Work instruction
In this exercise, set down every entry that follows exactly as it appears.

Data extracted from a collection
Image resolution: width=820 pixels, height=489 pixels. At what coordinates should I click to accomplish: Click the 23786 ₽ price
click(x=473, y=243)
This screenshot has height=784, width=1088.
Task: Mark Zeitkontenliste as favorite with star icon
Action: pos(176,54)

Result
Image resolution: width=820 pixels, height=489 pixels. At what coordinates should I click to accomplish: Click the 23786 ₽ price
click(x=473, y=243)
This screenshot has height=784, width=1088.
Task: Mark Zeitkontenliste as favorite with star icon
Action: pos(176,54)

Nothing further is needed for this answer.